そして刺激に耐えられる、反応できる体質や病状なのか。
さらにはどれくらいの時間や期間で回復するのかしないのか。

「垂直的思考」(機械的情報処理)と「水平的思考」(生物学的情報処理)というのは、そのためにおこなうのです。

患者さんの職場の方が「鍼灸を受けて効果がなかった」という方がいたそうで相談を受けたのですが、鍼灸は必ず変化があります。それは生命体であれば必然だと考えていただいただけたら良いです。

ではなぜ効かなかったか。

それは「変化できる状態ではない(身体の秩序が乱れている)」「刺激量の過不足」「思考や行動の影響」「器質的な問題」「施術者の技術」というものがあげられるでしょう。

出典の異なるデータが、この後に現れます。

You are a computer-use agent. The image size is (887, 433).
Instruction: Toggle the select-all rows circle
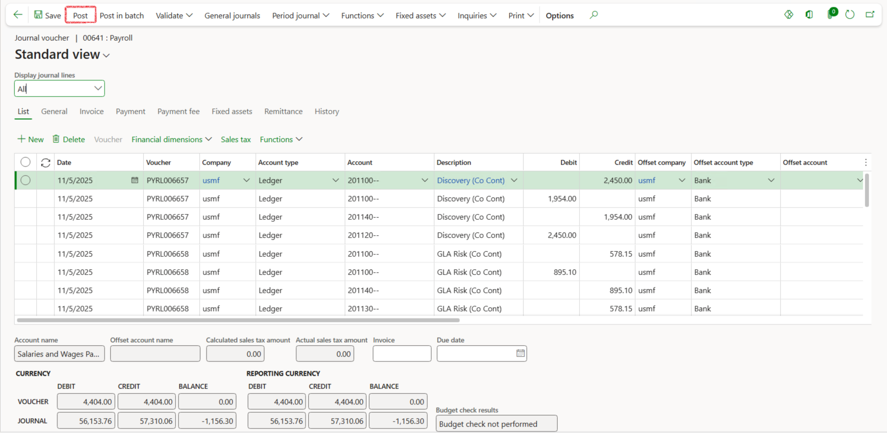pyautogui.click(x=25, y=162)
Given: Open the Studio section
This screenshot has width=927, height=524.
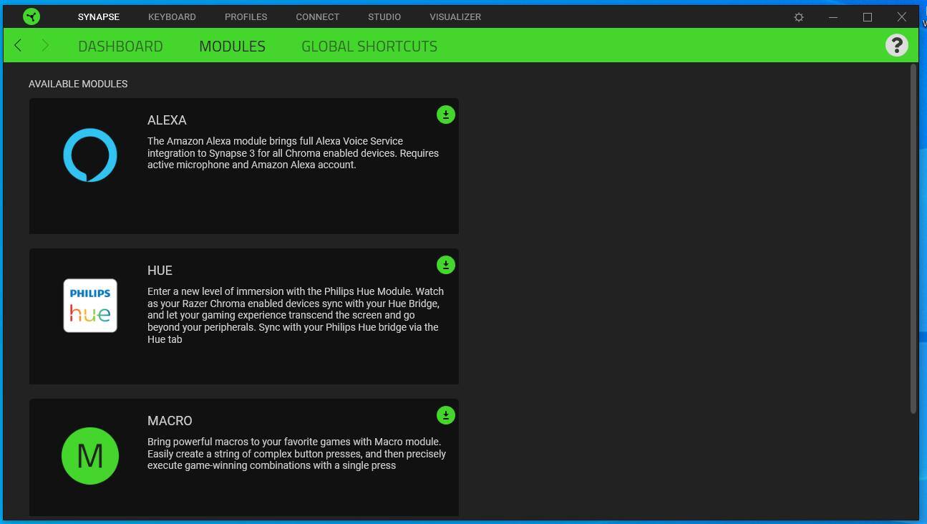Looking at the screenshot, I should 384,16.
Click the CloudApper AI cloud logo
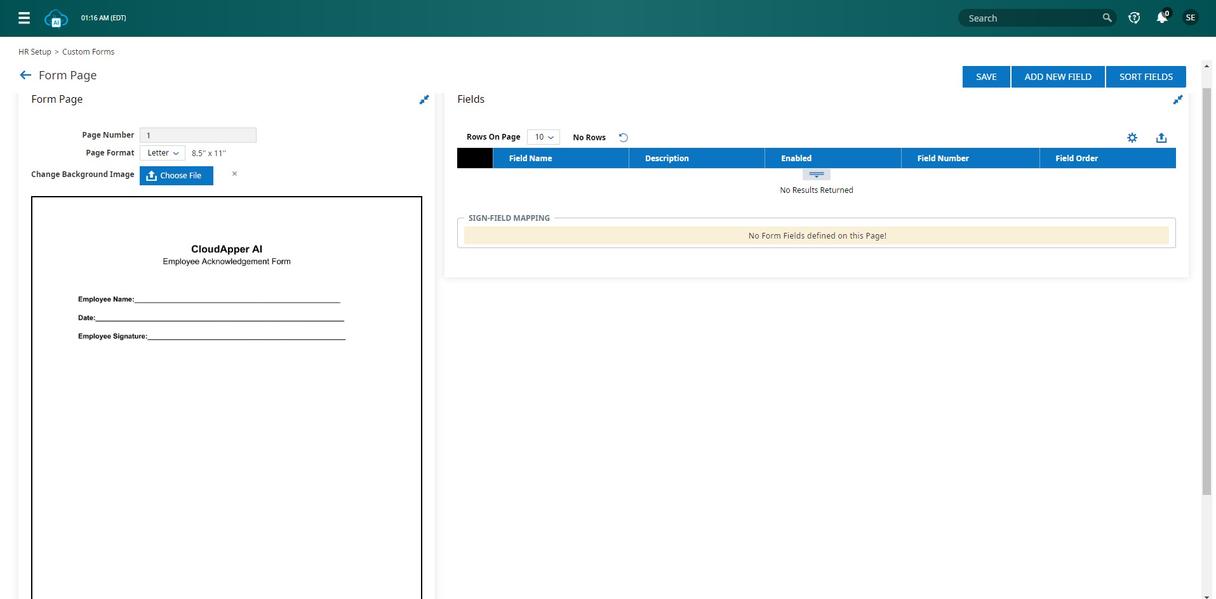 click(x=56, y=18)
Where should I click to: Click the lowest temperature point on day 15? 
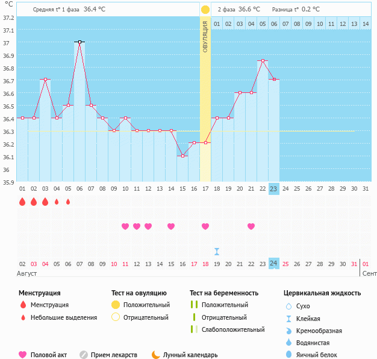coord(182,156)
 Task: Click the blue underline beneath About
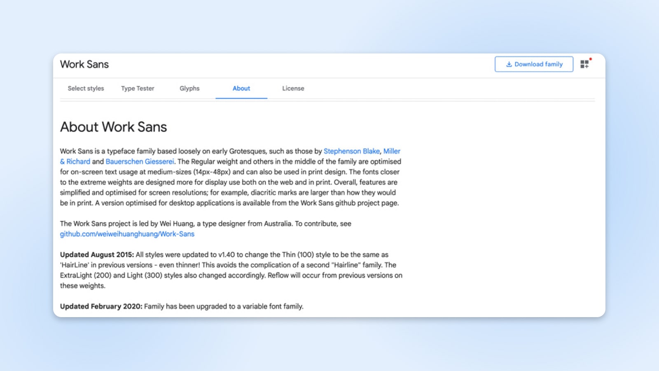tap(241, 98)
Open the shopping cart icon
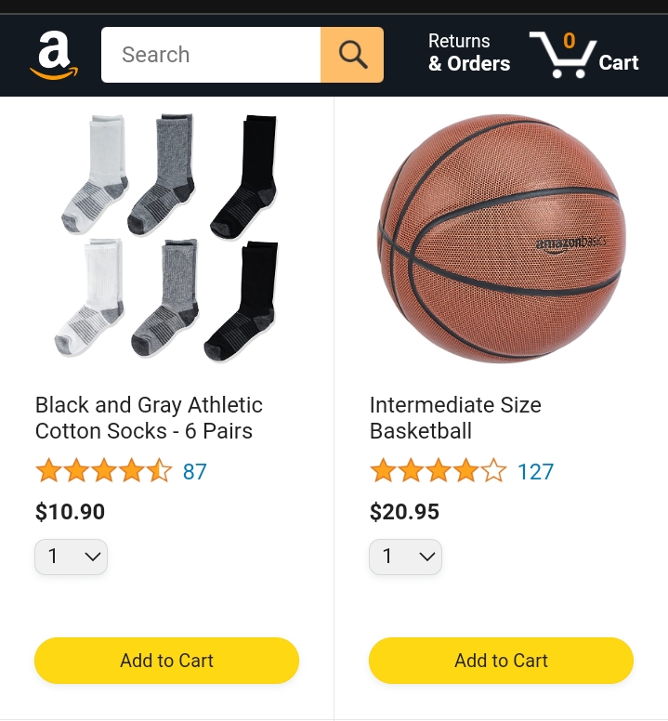The width and height of the screenshot is (668, 721). (x=563, y=55)
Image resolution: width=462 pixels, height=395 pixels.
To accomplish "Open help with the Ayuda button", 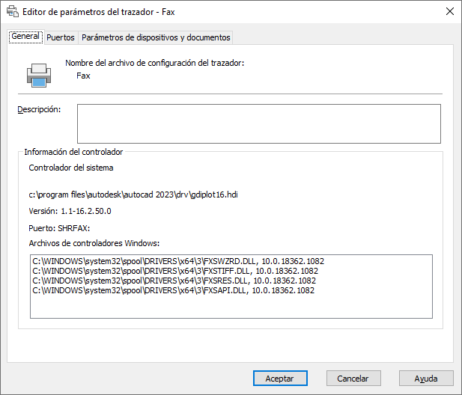I will pos(426,379).
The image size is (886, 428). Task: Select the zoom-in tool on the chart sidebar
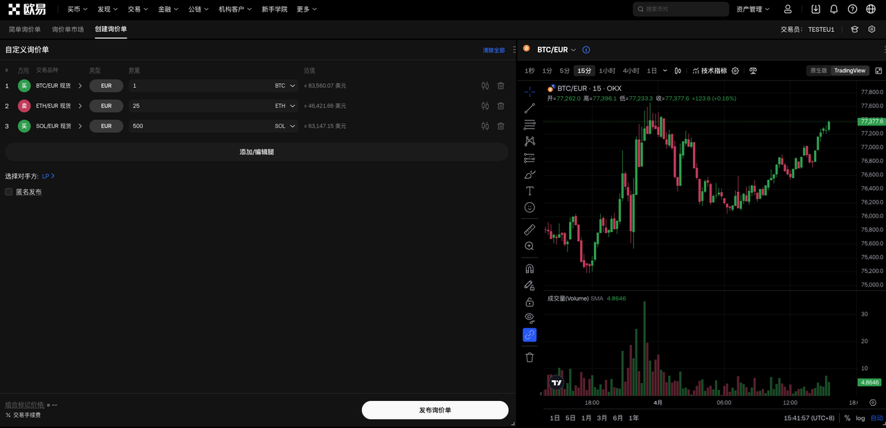530,246
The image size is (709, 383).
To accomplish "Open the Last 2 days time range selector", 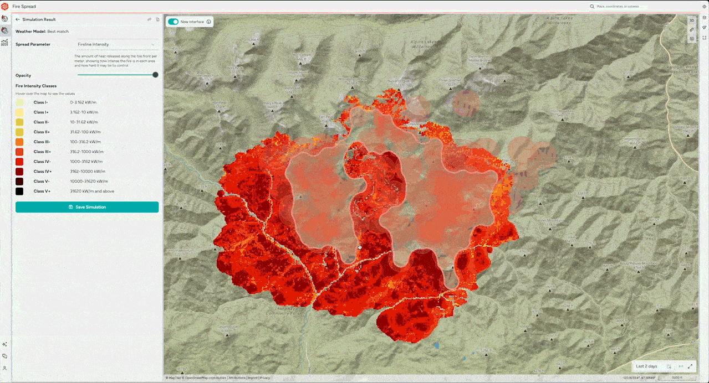I will click(x=647, y=366).
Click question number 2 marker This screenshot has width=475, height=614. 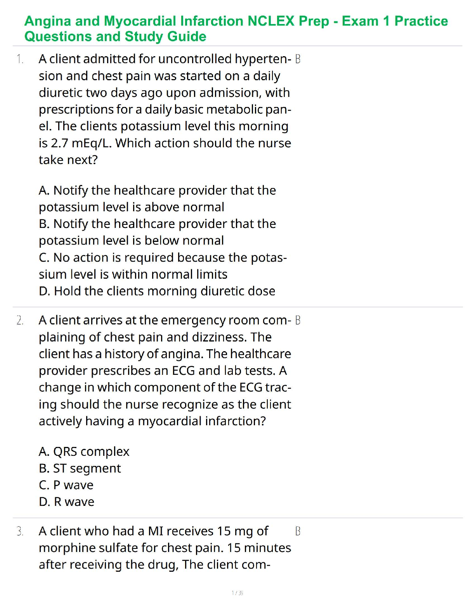pos(20,321)
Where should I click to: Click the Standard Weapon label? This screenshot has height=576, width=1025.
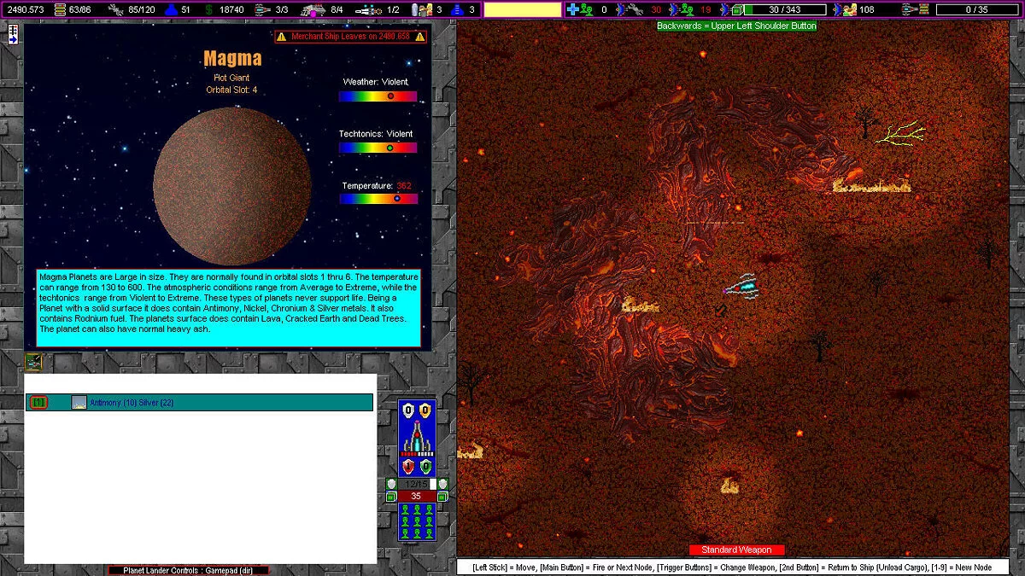(x=736, y=550)
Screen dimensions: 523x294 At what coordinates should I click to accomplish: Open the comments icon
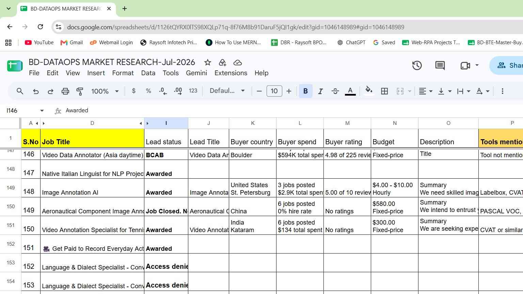(x=440, y=66)
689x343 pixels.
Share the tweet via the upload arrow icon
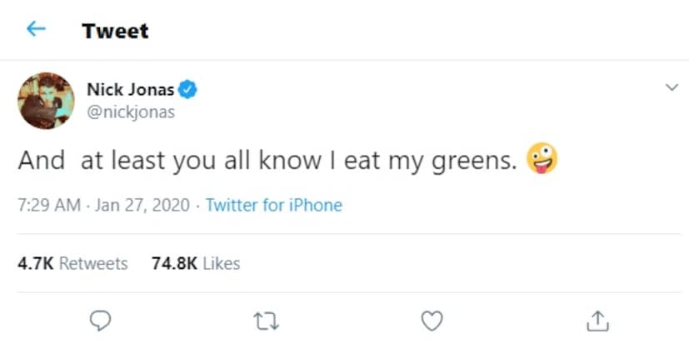(597, 319)
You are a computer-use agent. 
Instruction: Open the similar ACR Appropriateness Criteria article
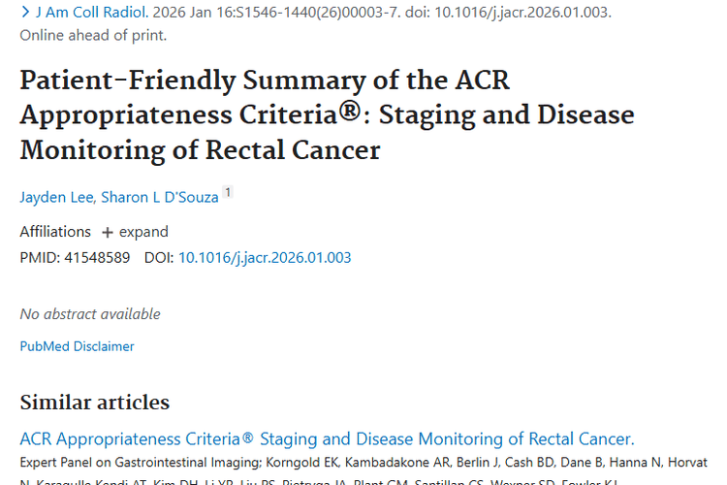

ただ、20年以上やってきて思うことは、植物を含めて生物に刺激を与えれば変化は生じるのに、変化しないということは心理的要因が大きいことを理解していただきたいと思います。

つまり西洋医学は急性の外傷や炎症などの器質的原因がある「痛み」に対しては非常に有効であるのに対して、慢性痛や線維筋痛症、心因性疼痛など原因が明確でない痛みに対しては対症療法に頼る傾向があるのです(痛みの主観的側面に対して客観的な測定や治療が難しい)。
※WHOでは「痛みは身体的・感情・社会的要素を含む」と定義していますが、西洋医学では生物医学モデルに強く依拠しており、心理・社会的要因を軽視しがちである

その背景にああるものは、西洋医学がデカルト的な心身二元論に由来していて、心と体をわけて考える傾向が強いからです。

一方で東洋医学は心身一如という考えが基盤にあり、痛みに対して身体的・精神的要因が統合的に扱われます。
よって患者さんの話し方、感情の変化、体質などを重視するため、個別的・主観的な痛みや心の状態に対応できるのです。

ですから「鍼灸を受けて効果がなかった」というのは、広義的に気が足らないということも考えられますし、さまざまな要因が絡み合ってるということになります。

実際に植物や子供や動物は微かな刺激で事足りてしまいますから、人間はいかに心理的な影響を受けやすいかがよく分かります。

鍼灸はむやみやたらに、出鱈目におこなっているのではなく、心身を診ておこなわれていることをご理解いただけたらと思います。